• [DOCUMENT EXTRACT]:
---

Yes keep us posted thanks!!!
Is this due to the truck intake or the fact that the engine just has to sit higher with the stock k? If you have buy a cowl hood with the stock K, then there would be no cost savings and might as well get an aftermarket K. But, will an aftermarket K allow the stock truck intake to be used??
Thanks for the pic, I think I can see how the engine will drop down lower into that K. Is that soild mounts or is there some sort of poly/rubber there? Cann all the stock suspension be used? Other fellow mentioned caster plates for alignment?? This is all the stuff I'm trying to avoid to be honest.
Is this due to the truck intake or the fact that the engine just has to sit higher with the stock k? If you have buy a cowl hood with the stock K, then there would be no cost savings and might as well get an aftermarket K. But, will an aftermarket K allow the stock truck intake to be used??
No aftermarket K, different intake, acessory drive, or hood needed!!!
I picked up a 5.3 '02, and mated to a th400 and installed it using the stock K and 4.6 mounts. The stock truck intake and TB are clearing the stock hood
I needed to notch the stock K at a corner, but she's in. I also notched the hood reinforcement "bulges" which is actually fiberglass. At first I started trimming the intake's threaded bosses and also contoured the TB until I realized that wasnt going to be enough, then I decided to trim the hood. Everything clears except the alternator which I know will be tight - I dont have the truck alt at this point but I measured the one on my Yukon to get a reference, looks like I need another 1/4"-3/8" (using the Mustang temporarily). I may have to trim the truck alt a bit, or try and raise the tail shaft a little more. Right now I have about 3* of driveline angle (engine tilted back).Couple of notes - the truck intake fits beautiful, but it hangs down about 3.5"
under the 'member. And given the fact that the 'member has scrapes on it from bottoming, the truck pan isnt an option. The F-body pan actually sits above the 'member by about an inch or more. I think the muscle car or CTS-V pan may of been perfect, but the f-body pan was here.
Couple questions for you guys: Is there a smaller alternator that can be used that will bolt-up in place of the truck alt, and anybody know what the proper drivelive angle should be for these cars??



Truck pan:

F-body pan:


Admittedly, I still need to get the UPR engine plates which are 1/4" thick, so the engine will go up a bit, but right now there about 1/2" of clearance to the hood, so we'll make it.

---

• [PROBLEMS TO WORK ON]:
(a) Name every oil pan that the engine swap post mentions.
(b) Reproduce the engine swap post from "Admittedly, I still" up to and including "we'll make it.", substituting "aftermarket engine plates" for "UPR engine plates".

Text and element pointing records:
---

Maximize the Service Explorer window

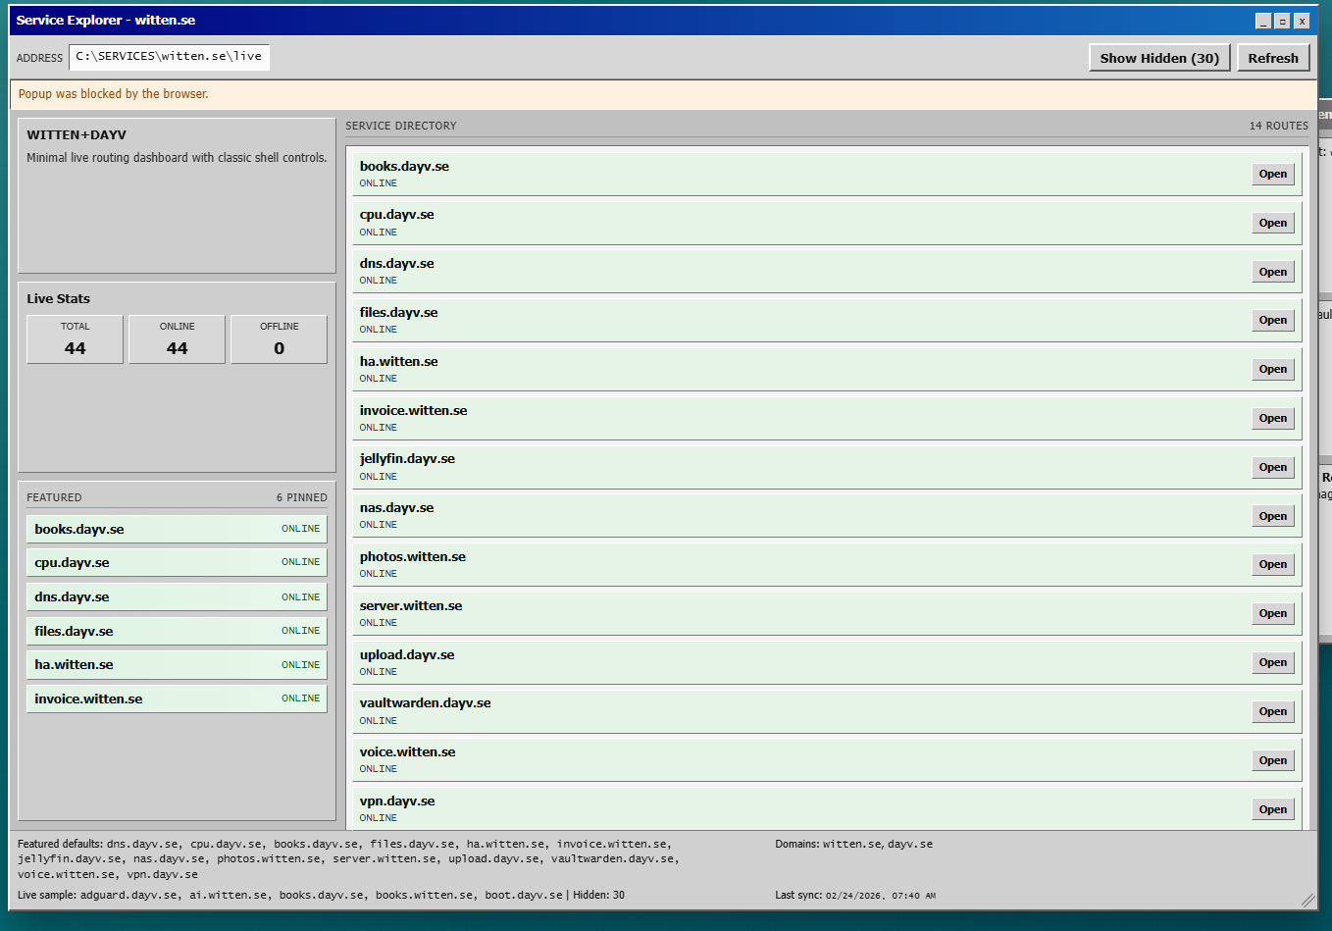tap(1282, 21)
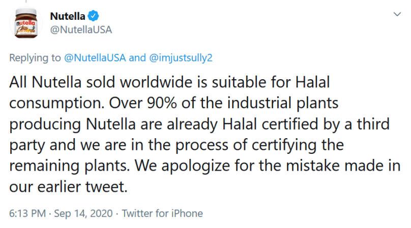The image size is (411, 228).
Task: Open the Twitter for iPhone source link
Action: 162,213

---

• [ANSWERS TO EACH TASK]:
(a) Truck pan, F-body pan, muscle car pan, CTS-V pan

(b)
Admittedly, I still need to get the aftermarket engine plates which are 1/4" thick, so the engine will go up a bit, but right now there about 1/2" of clearance to the hood, so we'll make it.